I have been studying some numerical analysis and am currently looking at the order of convergence for Newton's method for finding roots with multiplicity more than 1; however, I have some misunderstandings regarding how this works.
For example, say $f(x)$ has a root of multiplicity $2$ at $x = 1$. We know that $x_n=x_{n-1}-\frac{f(x)}{f'(x)}$, so to apply the fixed point theorem, we have $g(x)=x-\frac{f(x)}{f'(x)}$. Similarly, the modified Newton's method will be $g(x)=x-2\frac{f(x)}{f'(x)}$.
Here's the part that I don't understand: $g(1)$ does not exist, but $\lim_{x \to 1} g(x) = 1$. Likewise, for the standard Newton's method, $g'(1)$ does not exist, but $\lim_{x \to 1} g'(x) = 1/2$, and for the modified Newton's method, $g'(1)$ and $g''(1)$ do not exist, but $\lim_{x \to 1} g'(x) = 0$ and $\lim_{x \to 1} g''(x) = 1/6$.
These are all of the numbers one would expect to show that the standard Newton's method has linear convergence, while the modified Newton's method has quadratic convergence, but how can we actually use the fixed point theorem if these values of $g$ and $g'$ do not exist?
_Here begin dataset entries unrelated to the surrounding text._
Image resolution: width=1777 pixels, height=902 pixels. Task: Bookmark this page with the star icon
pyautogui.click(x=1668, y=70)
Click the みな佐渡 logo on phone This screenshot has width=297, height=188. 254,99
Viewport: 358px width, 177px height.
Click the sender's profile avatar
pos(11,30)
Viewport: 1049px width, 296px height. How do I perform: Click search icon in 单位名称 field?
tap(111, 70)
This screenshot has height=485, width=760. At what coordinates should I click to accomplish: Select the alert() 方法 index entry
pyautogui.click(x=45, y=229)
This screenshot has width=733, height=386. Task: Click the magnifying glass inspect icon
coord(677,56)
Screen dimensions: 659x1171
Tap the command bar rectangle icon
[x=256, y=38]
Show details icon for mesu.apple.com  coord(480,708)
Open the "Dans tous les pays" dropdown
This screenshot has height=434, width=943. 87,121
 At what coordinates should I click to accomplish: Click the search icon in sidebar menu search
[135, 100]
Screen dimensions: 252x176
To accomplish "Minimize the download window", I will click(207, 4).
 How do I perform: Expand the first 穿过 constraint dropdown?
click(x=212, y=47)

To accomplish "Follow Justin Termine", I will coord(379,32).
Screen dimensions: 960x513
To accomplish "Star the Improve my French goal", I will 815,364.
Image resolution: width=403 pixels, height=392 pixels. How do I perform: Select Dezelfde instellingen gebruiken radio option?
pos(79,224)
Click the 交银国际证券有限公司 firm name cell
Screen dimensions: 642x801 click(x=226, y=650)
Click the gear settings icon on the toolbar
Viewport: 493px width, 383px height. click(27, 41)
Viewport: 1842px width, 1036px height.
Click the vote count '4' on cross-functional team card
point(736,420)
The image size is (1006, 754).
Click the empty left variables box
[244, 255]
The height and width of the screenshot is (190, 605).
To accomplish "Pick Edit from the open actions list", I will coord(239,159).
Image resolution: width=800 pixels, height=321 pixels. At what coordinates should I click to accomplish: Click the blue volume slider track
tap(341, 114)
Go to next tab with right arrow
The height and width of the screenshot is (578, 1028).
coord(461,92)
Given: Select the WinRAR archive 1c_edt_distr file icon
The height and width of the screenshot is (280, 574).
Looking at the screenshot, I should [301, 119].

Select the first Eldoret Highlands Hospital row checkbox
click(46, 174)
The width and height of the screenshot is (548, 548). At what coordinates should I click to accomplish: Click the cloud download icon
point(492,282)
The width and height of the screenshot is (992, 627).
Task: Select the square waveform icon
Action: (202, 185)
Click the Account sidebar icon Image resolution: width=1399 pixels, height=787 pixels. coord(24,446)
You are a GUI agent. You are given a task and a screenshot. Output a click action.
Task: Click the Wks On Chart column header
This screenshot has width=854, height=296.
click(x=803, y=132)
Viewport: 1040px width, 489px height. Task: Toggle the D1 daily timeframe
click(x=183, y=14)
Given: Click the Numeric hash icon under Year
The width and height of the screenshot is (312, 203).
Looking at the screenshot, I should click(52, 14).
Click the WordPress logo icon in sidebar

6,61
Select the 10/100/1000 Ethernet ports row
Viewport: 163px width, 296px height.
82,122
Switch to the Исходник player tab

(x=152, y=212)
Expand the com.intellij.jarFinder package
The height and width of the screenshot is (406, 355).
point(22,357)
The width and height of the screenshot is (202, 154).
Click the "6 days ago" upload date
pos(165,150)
Is $g(1)$ really a fixed point, and is $\left | g'(x) \right | < 1$ around $x = 1$ true if it does not exist there? And is it appropriate to simply substitute in the limit values into the Taylor expansion of $g(x_{n+1})$ around $x=1$?
I'll also note that when I numerically applied these methods, I observed the expected linear and quadratic convergence, so I feel as though I am misunderstanding something about the fixed point theorem.
Any help would be greatly appreciated!